Blue Ridge Mountain Views
“Of Mountain Views”
By DIANE WARMAN BLANKS
I always wondered why I find the sight of yet another gigantic “summer cottage” or a condo building on top of another previously unspoiled mountain so very, very distressing. I think I’ve finally found out Why the sight disturbs me so. It evidently comes from deep in my mountaineer DNA.
I went to a fascinating presentation by an area anthropologist a while back. She told us that when the early Scots-Irish settlers came to this region, they brought along with them their concept of “the commons,” which I assume means “the village green.” Here in the mountains, the mountaintops served as the commons, available to everyone as long as they respected the property. All were welcome to hunt there and gather nuts, medical herbs and other native bounty , the anthropologist explained; whatever people found was available to them.

I’m sure that now and then somebody was barred from the mountaintops for abusing the open-handed hospitality. But what the actual owners Didn’t do was build a big house up there and put up No Trespassing signs all over the mountainside. A friend told me that he used to gather ginseng for extra cash money, but that these days, more and more of the land where it grows was now fenced off and posted. I grew up believing that the tops of the mountains belonged to everyone who viewed them and, ultimately, to God. The long Blue Ridge mountain views are too valuable to all of us for any one person or conglomerate to sully them.
It rained for days and days on end here for a spell, and we had, as my southern great-aunt used to say, “a sufficiency” of rain. There was a brief break in the downpour for a day or so, and we all rushed out, including the unicyclist who was rolling down the main street in town. I’ve been keeping a weather eye on the creek right next to the house, but so far, even with the ground saturated, the water has only come halfway up the banks, just as it always has in the past.

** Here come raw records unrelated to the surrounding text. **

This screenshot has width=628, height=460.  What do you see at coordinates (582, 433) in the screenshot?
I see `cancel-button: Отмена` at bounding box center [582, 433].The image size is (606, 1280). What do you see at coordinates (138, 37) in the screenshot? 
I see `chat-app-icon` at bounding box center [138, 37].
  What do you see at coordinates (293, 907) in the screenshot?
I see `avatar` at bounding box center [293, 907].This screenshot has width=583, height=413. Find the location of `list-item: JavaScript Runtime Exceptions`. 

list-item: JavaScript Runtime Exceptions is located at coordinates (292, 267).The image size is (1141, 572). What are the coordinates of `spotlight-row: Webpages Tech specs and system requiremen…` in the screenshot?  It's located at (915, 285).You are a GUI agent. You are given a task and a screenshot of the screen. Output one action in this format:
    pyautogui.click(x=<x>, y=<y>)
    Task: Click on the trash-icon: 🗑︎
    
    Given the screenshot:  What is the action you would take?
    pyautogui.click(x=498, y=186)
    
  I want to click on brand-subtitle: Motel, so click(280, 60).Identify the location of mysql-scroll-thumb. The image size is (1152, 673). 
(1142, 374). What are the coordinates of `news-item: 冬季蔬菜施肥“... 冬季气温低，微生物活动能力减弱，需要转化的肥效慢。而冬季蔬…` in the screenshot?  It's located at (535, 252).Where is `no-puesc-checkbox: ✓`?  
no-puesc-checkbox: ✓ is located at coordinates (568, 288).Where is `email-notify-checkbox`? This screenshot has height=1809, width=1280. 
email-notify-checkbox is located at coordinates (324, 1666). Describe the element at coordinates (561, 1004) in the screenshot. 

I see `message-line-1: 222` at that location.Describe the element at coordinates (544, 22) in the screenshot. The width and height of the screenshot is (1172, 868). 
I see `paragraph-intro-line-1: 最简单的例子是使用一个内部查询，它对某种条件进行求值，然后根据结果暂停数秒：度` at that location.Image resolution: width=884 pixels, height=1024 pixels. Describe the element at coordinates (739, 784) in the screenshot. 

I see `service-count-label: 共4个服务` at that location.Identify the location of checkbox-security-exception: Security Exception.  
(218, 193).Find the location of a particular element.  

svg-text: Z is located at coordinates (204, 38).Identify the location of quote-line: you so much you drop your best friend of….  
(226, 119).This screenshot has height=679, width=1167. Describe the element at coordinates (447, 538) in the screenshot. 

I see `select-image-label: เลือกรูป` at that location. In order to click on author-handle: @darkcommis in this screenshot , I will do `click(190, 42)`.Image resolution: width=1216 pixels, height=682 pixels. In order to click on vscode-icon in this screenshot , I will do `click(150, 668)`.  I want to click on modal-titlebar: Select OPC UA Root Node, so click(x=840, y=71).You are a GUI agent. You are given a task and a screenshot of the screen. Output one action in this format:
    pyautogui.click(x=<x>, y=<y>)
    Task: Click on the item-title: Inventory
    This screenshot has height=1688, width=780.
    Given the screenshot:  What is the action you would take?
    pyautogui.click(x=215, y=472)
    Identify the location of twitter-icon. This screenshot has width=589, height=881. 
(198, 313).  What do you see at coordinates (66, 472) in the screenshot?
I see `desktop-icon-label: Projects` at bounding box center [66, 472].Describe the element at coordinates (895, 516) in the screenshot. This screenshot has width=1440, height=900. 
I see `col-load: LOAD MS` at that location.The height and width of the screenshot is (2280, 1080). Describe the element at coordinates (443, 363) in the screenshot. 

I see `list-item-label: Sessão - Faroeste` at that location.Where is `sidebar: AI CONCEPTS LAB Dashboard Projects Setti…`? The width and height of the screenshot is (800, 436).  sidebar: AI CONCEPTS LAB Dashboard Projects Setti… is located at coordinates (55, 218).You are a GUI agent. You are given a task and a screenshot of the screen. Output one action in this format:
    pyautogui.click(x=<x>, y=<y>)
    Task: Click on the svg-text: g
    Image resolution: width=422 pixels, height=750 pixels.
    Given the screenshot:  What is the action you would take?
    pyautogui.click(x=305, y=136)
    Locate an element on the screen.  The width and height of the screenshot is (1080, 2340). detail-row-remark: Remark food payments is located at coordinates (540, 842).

It’s warmed up again, but a brief earlier frigid snap was enough warning to have me busy installing weather stripping around doors, stuffing rope caulking in window cracks and putting on new door sweeps. I’m doing everything I can think of to winterize, with the exception of stuffing newspaper in the cracks, an old mountain remedy for drafts.
The handyman is coming tomorrow to staple up plastic over the back porch, the top half of which is screened. At the builder’s supply, I found myself following in my mother’s well-remembered footsteps concerning the plastic purchase. The yearly dilemma was/is that the inexpensive plastic that is thick enough not to tear in the wind is translucent, not clear, and you can’t really see out through it. One year Mama put that kind up, and we felt like goldfish in a dirty bowl, so halfway through the winter she went out during a break in the snowfall, pulled it down and put up the clear. I opted to start out with the pricier clear.
Plastic won’t please the cats. They sit for hours on the back porch on top of a yet-to-be-unpacked stack of boxes, rump beside rump, and intently watch the rabbits and squirrels that shelter in my neighbor’s kudzu patch behind the house, sniffing the air for information. During the cold snap, which they didn’t know what to make of, as they’re both Georgia cats, they kept me busy letting them in and out, rushing back inside on frigid paws.
On the advice of a thrifty neighbor, I bagged up about a fourth of the mass of leaves in the field and yard and stacked the bags against the foundation of the house, weighted down against the wind with cement blocks. Poor man’s insulation. We’ll see if it works. Dunno what I’ll do with the rest of the leaves, including the ones the neighbor on the hill above just blew down on me. There are too many to go in the composter.
The sourwood leaves hang on longer, their persimmon color glowing through the fog.